Wednesday, November 25, 2009
Joburg Art Deco
Last night at eleven o'clock I was wandering around Johannesburg's notorious CBD - Central Business District - on foot - an area that most of Joburg's northern suburban population would never dream of entering even in broad daylight (and some areas of which even the police don't go into at night). I felt perfectly safe, though - partly because I was in a group of about eighty people, partly because we had security guards escorting us, and partly because the city centre was absolutely deserted - we saw perhaps half a dozen other pedestrians, a handful of cars (the drivers slowing down to take a look at us) and a couple of rubbish trucks.
The occasion was a workshop for architects that I'm slightly involved in - the French Institute organised a bus tour of the CBD for the workshop participants and any interested members of the public; it was then decided that getting on and off the buses was too complicated, so we ended up taking a ninety-minute walking tour. I've driven through the CBD a number of times during rush hour, which in itself is quite an experience - the roads are snarling gridlock and there are people everywhere - so the night-time tour was an astonishing contrast - I was able to walk down the middle of a major four-lane artery without a vehicle in sight, just a long panorama of traffic lights quietly changing colour to themselves in both directions (and no cars parked in the streets, either - cars are generally not left outside overnight in Joburg...)

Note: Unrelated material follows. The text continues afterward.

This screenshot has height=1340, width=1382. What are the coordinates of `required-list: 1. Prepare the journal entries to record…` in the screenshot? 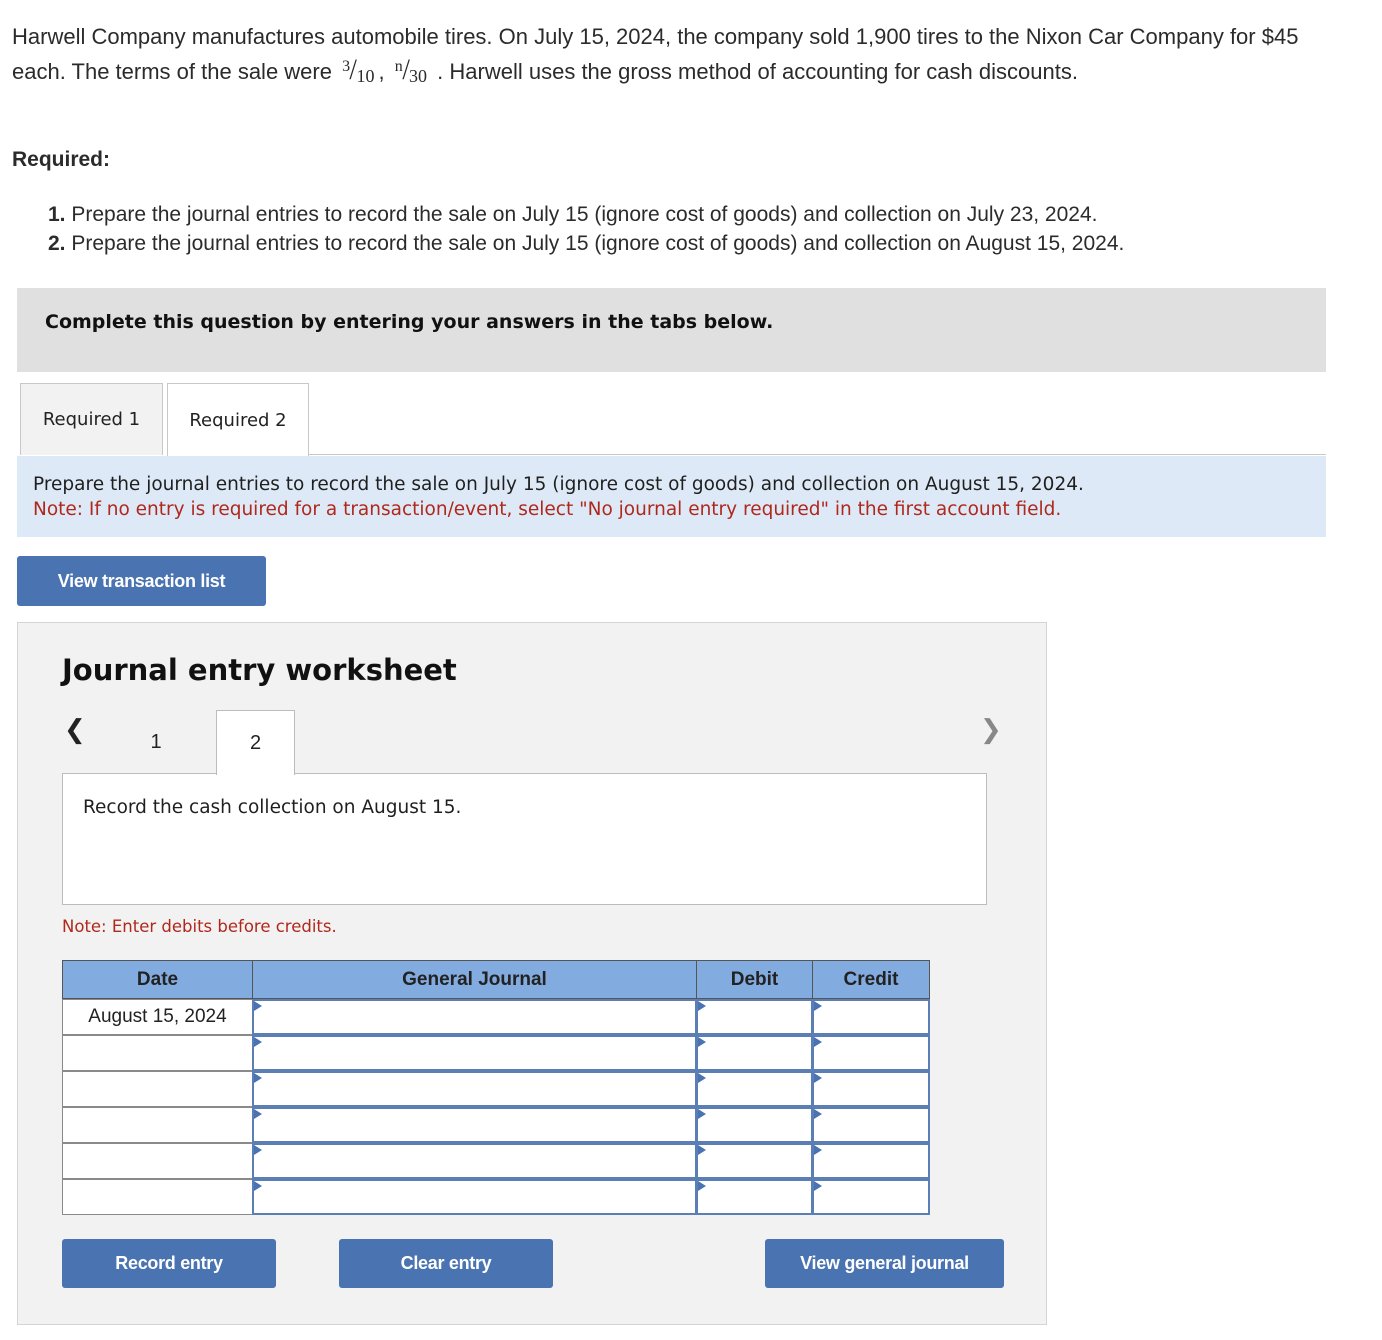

We saw a lot of wonderful buildings, some sadly derelict and fenced off behind sheets of corrugated metal, others very well maintained with neat golf-course lawns in front of them (vandalism seems to be nearly unknown here; even tagging, that bane of European cities, is pretty rare). I learned that Johannesburg has the third highest number of Art Deco buildings in the world (after, I think, New York and Miami) - although these buildings are "derivative", mere adaptations of American and European models rather than original - but they still look amazing. All the more extraordinary that most people don't know they're there (I'd never heard anyone talking about CBD architecture before and it's not mentioned in any tourist guide that I've seen) and most people probably wouldn't risk getting out of their cars to take a proper look at them even if they knew. I thoroughly recommend checking them out late at night, just take along a group of 79 friends if you can.
I forgot to take my camera, so to get an idea of what I'm talking about check here to see Lucille Davie's photos (mouse over the thumbnails to see the images). My pathetic mobile phone image is above, over a few Google findings.